Wir müssen unsere Arbeit erledigen, wir müssen Gesetze verabschieden. Ich fordere die Mehrheit der Abgeordneten auf, auf ihre Bänke zurückzukehren. Dieses Serbien wird niemals gewinnen. Wir müssen weiter arbeiten, Leute. Wir müssen Serbien weiter aufbauen. Ihr Lieblinge von Albin Kurti werdet uns niemals aufhalten. Ihr könnt uns nur töten … rief die Sprecherin der Nationalversammlung, Ana Brnabić, in Rauch gehüllt kämpft gegen einen Husten und eine weiße Jacke, die mit Eiern befleckt ist.
Dazu gehört natürlich auch der Propaganda-Unsinn, dass alles Kurtis Idee gewesen sei, der mit der serbischen Opposition gemeinsame Sache mache.

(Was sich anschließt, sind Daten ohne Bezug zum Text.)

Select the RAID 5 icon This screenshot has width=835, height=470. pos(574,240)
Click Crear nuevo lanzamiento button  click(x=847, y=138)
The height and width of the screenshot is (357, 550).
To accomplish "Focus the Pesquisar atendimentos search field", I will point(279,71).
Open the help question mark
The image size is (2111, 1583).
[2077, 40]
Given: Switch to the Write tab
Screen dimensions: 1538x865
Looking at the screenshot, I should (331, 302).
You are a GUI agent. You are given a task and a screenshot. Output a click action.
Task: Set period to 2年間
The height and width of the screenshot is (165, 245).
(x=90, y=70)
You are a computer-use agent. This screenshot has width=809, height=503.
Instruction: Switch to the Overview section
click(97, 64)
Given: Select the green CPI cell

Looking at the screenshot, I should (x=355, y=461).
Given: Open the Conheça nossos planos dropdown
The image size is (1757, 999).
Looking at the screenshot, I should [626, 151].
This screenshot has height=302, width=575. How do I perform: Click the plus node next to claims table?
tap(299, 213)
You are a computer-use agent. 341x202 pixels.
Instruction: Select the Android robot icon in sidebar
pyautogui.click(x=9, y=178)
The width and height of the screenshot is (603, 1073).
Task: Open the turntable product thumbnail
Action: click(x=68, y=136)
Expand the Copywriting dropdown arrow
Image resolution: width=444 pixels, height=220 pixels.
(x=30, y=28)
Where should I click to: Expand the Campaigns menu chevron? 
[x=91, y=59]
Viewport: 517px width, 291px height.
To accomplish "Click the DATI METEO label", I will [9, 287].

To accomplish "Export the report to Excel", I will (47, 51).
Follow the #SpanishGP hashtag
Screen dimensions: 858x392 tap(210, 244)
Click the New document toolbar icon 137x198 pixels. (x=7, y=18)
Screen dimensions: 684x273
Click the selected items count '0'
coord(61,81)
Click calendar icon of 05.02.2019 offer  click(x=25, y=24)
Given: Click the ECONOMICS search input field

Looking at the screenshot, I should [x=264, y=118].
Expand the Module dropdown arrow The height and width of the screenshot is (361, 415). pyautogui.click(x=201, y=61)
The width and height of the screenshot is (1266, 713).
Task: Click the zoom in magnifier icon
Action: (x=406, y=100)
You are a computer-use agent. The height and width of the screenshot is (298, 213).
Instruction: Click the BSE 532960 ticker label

Ana Brnabić hat einmal mehr gezeigt, dass sie eine wahre Heldin ist. Serbische Fortschrittspartei: Bei der Aufgabe, im Parlament den Eindruck zu erwecken, in Serbien sei alles normal, beugte sie sich nicht einmal den Rauchbomben, die einige Oppositionsabgeordnete im Parlamentssaal zündeten. Sie gönnte sich nicht einmal eine Pause, um ihren Humor rauszulassen und die Leidenschaften abzubauen, wie sie es in einigen früheren Kämpfen getan hatte.
Und es schien einfach nichts Neues zu passieren, tatsächlich war diese Parlamentssitzung, ohne die üblichen beleidigenden Vorwürfe, etwas langweilig. Die Regierung wollte, als ob in Serbien nichts Außergewöhnliches vor sich ginge, eine Reihe von Gesetzen verabschieden und zusätzliche Kredite aufnehmen, und erst am Ende den Rücktritt von Ministerpräsident Miloš Vučević verkünden, als ob dies überhaupt keine Bedeutung hätte.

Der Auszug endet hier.